Chapter 11 Starting from Scratch
In Chapters 9 and 10 you climbed a ladder. You started with one long script, decomposed it into a structured project, and then orchestrated that project as a targets pipeline. Each step adapted something you already had.
Adapting was the right way to learn, because it showed you the destination — you cannot aim at a clean structure you have never seen. But there is a trap in stopping there, and this chapter is about avoiding it. This is the last hands-on activity of the sequence; as before, you follow along and nothing is submitted.
11.1 Required
This chapter builds a brand-new project on a fresh scenario, plus gives you a reusable template to keep.
| Files |
|---|
| data_job_stress.csv — the fresh toy data set for this chapter |
| project-template.zip — the reusable starter project (copy it for every new study) |
The packages are the ones you already have: tidyverse, janitor, and targets.
11.2 The mindset flip
Here is the trap.

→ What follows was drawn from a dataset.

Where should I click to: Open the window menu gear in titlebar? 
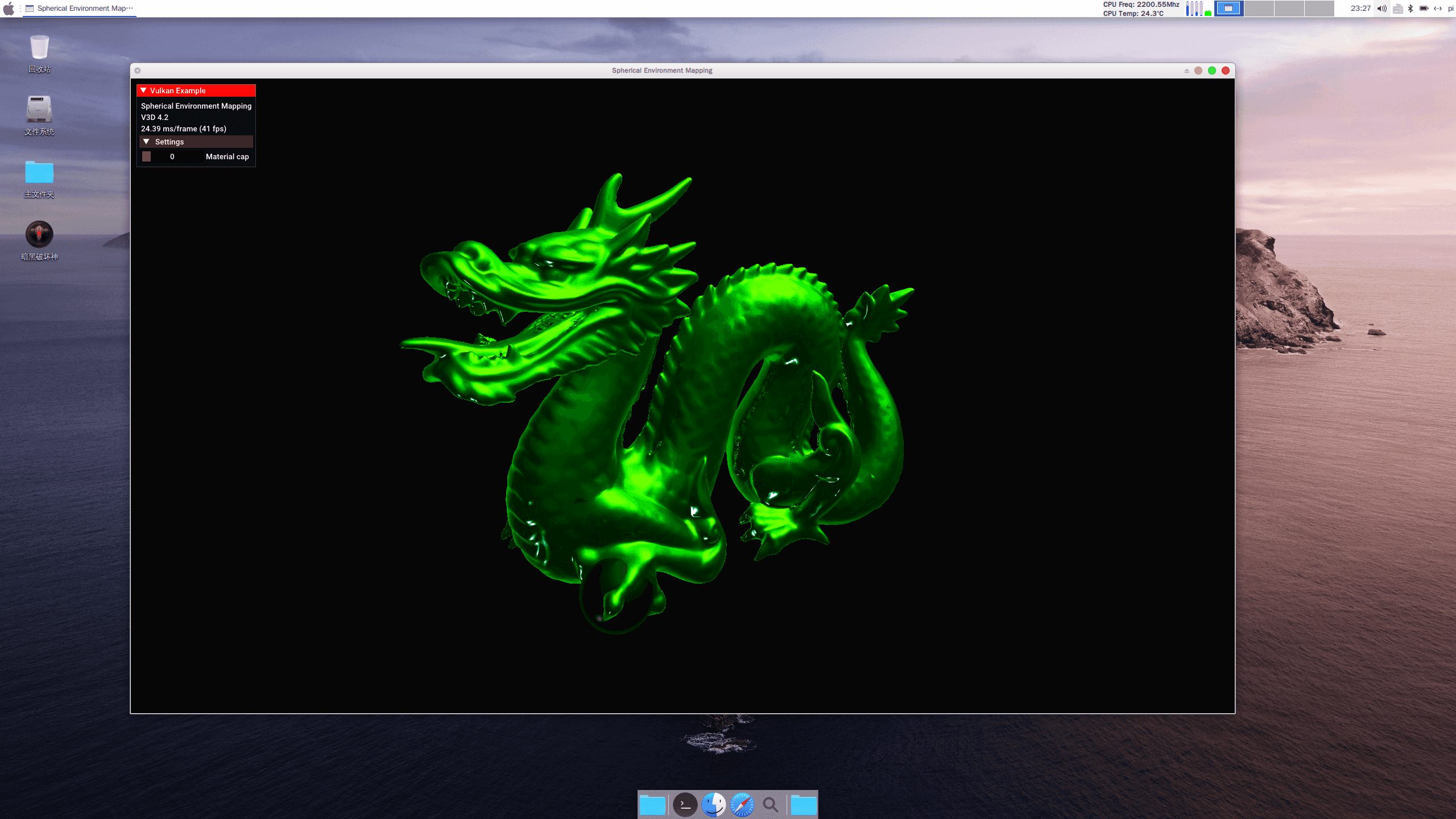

Everything you have practised so far is a start-messy-then-clean-up workflow: you began with a working mess and tidied it. That is a genuinely useful skill — you will inherit messy projects your whole career. But real research does not start from a working mess. It starts from an empty folder. If the only mode you have ever practised is “clean up later,” then every new project of your own will begin as a mess that you promise yourself you will fix… eventually. Usually you don’t. The figures pile up, the scripts sprawl, and you are back where Chapter 8 started.
So this chapter teaches the other mode: starting clean. Same destination as before — a targets pipeline with sacred raw data and stage functions — but reached from the beginning rather than retrofitted at the end.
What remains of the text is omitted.